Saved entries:
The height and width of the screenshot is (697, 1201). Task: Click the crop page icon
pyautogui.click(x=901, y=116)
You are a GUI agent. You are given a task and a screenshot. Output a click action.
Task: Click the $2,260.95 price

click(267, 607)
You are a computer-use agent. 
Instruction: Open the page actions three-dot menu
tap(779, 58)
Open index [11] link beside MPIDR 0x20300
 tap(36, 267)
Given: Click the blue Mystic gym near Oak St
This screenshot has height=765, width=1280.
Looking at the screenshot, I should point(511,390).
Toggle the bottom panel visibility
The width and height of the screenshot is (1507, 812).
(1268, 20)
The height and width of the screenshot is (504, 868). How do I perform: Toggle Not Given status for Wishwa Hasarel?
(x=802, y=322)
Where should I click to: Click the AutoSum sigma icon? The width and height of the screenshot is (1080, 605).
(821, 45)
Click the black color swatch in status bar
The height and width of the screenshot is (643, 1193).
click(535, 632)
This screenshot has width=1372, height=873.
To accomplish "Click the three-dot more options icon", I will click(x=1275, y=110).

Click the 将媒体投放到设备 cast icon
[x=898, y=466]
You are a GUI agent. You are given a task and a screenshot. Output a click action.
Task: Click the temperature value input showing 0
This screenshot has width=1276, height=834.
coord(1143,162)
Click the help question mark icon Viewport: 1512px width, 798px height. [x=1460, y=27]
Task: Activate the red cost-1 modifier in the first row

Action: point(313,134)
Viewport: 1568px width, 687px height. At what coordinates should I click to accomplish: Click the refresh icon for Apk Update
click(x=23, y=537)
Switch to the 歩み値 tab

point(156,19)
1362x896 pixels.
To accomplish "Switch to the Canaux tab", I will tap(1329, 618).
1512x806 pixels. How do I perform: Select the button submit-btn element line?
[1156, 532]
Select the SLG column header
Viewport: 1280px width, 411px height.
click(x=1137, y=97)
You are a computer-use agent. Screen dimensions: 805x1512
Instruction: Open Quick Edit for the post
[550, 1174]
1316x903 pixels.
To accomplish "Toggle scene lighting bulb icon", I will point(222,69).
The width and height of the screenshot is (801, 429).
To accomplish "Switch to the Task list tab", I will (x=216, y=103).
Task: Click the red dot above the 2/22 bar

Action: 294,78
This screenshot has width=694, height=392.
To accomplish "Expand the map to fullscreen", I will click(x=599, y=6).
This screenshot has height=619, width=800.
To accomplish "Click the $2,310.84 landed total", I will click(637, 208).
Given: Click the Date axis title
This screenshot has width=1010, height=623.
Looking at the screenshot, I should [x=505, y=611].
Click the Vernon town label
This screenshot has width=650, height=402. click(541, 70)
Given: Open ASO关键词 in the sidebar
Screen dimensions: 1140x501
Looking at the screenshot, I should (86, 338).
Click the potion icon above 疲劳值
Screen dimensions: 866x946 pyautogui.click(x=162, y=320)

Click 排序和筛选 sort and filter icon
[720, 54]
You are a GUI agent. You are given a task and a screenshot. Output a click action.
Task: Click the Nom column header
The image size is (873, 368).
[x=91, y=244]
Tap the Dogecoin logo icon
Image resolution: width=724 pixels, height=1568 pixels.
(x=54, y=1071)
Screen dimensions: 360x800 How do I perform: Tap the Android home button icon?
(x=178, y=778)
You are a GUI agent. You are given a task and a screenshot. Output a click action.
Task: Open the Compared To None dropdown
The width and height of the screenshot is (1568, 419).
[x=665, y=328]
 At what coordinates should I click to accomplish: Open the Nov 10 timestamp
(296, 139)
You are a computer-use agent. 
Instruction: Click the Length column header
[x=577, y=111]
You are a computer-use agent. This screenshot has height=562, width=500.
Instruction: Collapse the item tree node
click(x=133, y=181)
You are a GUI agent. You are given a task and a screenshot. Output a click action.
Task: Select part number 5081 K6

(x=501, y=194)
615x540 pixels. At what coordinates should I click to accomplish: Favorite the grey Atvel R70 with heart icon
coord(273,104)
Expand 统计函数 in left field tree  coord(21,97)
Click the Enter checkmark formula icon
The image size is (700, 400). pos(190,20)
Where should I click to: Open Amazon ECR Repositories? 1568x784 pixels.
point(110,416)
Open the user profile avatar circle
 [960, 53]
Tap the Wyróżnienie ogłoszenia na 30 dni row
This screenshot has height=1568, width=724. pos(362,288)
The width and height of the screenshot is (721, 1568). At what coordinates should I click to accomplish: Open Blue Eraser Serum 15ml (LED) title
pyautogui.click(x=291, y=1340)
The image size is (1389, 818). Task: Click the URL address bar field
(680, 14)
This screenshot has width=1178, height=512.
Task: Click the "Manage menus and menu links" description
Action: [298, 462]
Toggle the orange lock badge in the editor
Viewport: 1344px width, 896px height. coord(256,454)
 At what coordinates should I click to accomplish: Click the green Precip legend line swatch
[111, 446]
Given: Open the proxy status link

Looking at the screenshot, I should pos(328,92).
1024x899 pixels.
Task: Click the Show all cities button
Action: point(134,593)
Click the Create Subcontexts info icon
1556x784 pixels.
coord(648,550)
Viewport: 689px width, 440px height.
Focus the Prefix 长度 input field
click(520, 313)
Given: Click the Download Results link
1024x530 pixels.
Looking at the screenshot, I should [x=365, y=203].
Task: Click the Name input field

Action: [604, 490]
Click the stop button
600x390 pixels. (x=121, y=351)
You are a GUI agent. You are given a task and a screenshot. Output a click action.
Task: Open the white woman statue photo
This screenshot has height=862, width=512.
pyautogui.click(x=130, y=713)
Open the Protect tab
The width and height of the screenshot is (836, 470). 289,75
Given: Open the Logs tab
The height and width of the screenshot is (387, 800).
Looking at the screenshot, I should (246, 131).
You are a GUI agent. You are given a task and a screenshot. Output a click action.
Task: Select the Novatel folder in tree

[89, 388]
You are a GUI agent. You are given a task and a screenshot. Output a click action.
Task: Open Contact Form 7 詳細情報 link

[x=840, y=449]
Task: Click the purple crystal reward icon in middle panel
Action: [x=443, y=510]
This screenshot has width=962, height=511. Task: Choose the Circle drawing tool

__TASK OBJECTIVE__
What is wanted is the complete set of entries, returned verbatim.

__WRITTEN SOLUTION__
The height and width of the screenshot is (697, 1201). Task: Click the crop page icon
pyautogui.click(x=901, y=116)
You are a GUI agent. You are given a task and a screenshot. Output a click action.
Task: Click the $2,260.95 price

click(267, 607)
You are a computer-use agent. 
Instruction: Open the page actions three-dot menu
tap(779, 58)
Open index [11] link beside MPIDR 0x20300
 tap(36, 267)
Given: Click the blue Mystic gym near Oak St
This screenshot has height=765, width=1280.
Looking at the screenshot, I should point(511,390).
Toggle the bottom panel visibility
The width and height of the screenshot is (1507, 812).
(1268, 20)
The height and width of the screenshot is (504, 868). How do I perform: Toggle Not Given status for Wishwa Hasarel?
(x=802, y=322)
Where should I click to: Click the AutoSum sigma icon? The width and height of the screenshot is (1080, 605).
(821, 45)
Click the black color swatch in status bar
The height and width of the screenshot is (643, 1193).
click(535, 632)
This screenshot has width=1372, height=873.
To accomplish "Click the three-dot more options icon", I will click(x=1275, y=110).

Click the 将媒体投放到设备 cast icon
[x=898, y=466]
You are a GUI agent. You are given a task and a screenshot. Output a click action.
Task: Click the temperature value input showing 0
This screenshot has width=1276, height=834.
coord(1143,162)
Click the help question mark icon Viewport: 1512px width, 798px height. [x=1460, y=27]
Task: Activate the red cost-1 modifier in the first row

Action: point(313,134)
Viewport: 1568px width, 687px height. At what coordinates should I click to accomplish: Click the refresh icon for Apk Update
click(x=23, y=537)
Switch to the 歩み値 tab

point(156,19)
1362x896 pixels.
To accomplish "Switch to the Canaux tab", I will tap(1329, 618).
1512x806 pixels. How do I perform: Select the button submit-btn element line?
[1156, 532]
Select the SLG column header
Viewport: 1280px width, 411px height.
click(x=1137, y=97)
You are a computer-use agent. Screen dimensions: 805x1512
Instruction: Open Quick Edit for the post
[550, 1174]
1316x903 pixels.
To accomplish "Toggle scene lighting bulb icon", I will point(222,69).
The width and height of the screenshot is (801, 429).
To accomplish "Switch to the Task list tab", I will (x=216, y=103).
Task: Click the red dot above the 2/22 bar

Action: 294,78
This screenshot has width=694, height=392.
To accomplish "Expand the map to fullscreen", I will click(x=599, y=6).
This screenshot has height=619, width=800.
To accomplish "Click the $2,310.84 landed total", I will click(637, 208).
Given: Click the Date axis title
This screenshot has width=1010, height=623.
Looking at the screenshot, I should [x=505, y=611].
Click the Vernon town label
This screenshot has width=650, height=402. click(541, 70)
Given: Open ASO关键词 in the sidebar
Screen dimensions: 1140x501
Looking at the screenshot, I should (86, 338).
Click the potion icon above 疲劳值
Screen dimensions: 866x946 pyautogui.click(x=162, y=320)

Click 排序和筛选 sort and filter icon
[720, 54]
You are a GUI agent. You are given a task and a screenshot. Output a click action.
Task: Click the Nom column header
The image size is (873, 368).
[x=91, y=244]
Tap the Dogecoin logo icon
Image resolution: width=724 pixels, height=1568 pixels.
(x=54, y=1071)
Screen dimensions: 360x800 How do I perform: Tap the Android home button icon?
(x=178, y=778)
You are a GUI agent. You are given a task and a screenshot. Output a click action.
Task: Open the Compared To None dropdown
The width and height of the screenshot is (1568, 419).
[x=665, y=328]
 At what coordinates should I click to accomplish: Open the Nov 10 timestamp
(296, 139)
You are a computer-use agent. 
Instruction: Click the Length column header
[x=577, y=111]
You are a computer-use agent. This screenshot has height=562, width=500.
Instruction: Collapse the item tree node
click(x=133, y=181)
You are a GUI agent. You are given a task and a screenshot. Output a click action.
Task: Select part number 5081 K6

(x=501, y=194)
615x540 pixels. At what coordinates should I click to accomplish: Favorite the grey Atvel R70 with heart icon
coord(273,104)
Expand 统计函数 in left field tree  coord(21,97)
Click the Enter checkmark formula icon
The image size is (700, 400). pos(190,20)
Where should I click to: Open Amazon ECR Repositories? 1568x784 pixels.
point(110,416)
Open the user profile avatar circle
 [960, 53]
Tap the Wyróżnienie ogłoszenia na 30 dni row
This screenshot has height=1568, width=724. pos(362,288)
The width and height of the screenshot is (721, 1568). At what coordinates should I click to accomplish: Open Blue Eraser Serum 15ml (LED) title
pyautogui.click(x=291, y=1340)
The image size is (1389, 818). Task: Click the URL address bar field
(680, 14)
This screenshot has width=1178, height=512.
Task: Click the "Manage menus and menu links" description
Action: [298, 462]
Toggle the orange lock badge in the editor
Viewport: 1344px width, 896px height. coord(256,454)
 At what coordinates should I click to accomplish: Click the green Precip legend line swatch
[111, 446]
Given: Open the proxy status link

Looking at the screenshot, I should pos(328,92).
1024x899 pixels.
Task: Click the Show all cities button
Action: point(134,593)
Click the Create Subcontexts info icon
1556x784 pixels.
coord(648,550)
Viewport: 689px width, 440px height.
Focus the Prefix 长度 input field
click(520, 313)
Given: Click the Download Results link
1024x530 pixels.
Looking at the screenshot, I should [x=365, y=203].
Task: Click the Name input field

Action: [604, 490]
Click the stop button
600x390 pixels. (x=121, y=351)
You are a GUI agent. You are given a task and a screenshot. Output a click action.
Task: Open the white woman statue photo
This screenshot has height=862, width=512.
pyautogui.click(x=130, y=713)
Open the Protect tab
The width and height of the screenshot is (836, 470). 289,75
Given: Open the Logs tab
The height and width of the screenshot is (387, 800).
Looking at the screenshot, I should (246, 131).
You are a GUI agent. You are given a task and a screenshot. Output a click action.
Task: Select the Novatel folder in tree

[89, 388]
You are a GUI agent. You are given a task and a screenshot. Output a click action.
Task: Open Contact Form 7 詳細情報 link

[x=840, y=449]
Task: Click the purple crystal reward icon in middle panel
Action: [x=443, y=510]
This screenshot has width=962, height=511. Task: Choose the Circle drawing tool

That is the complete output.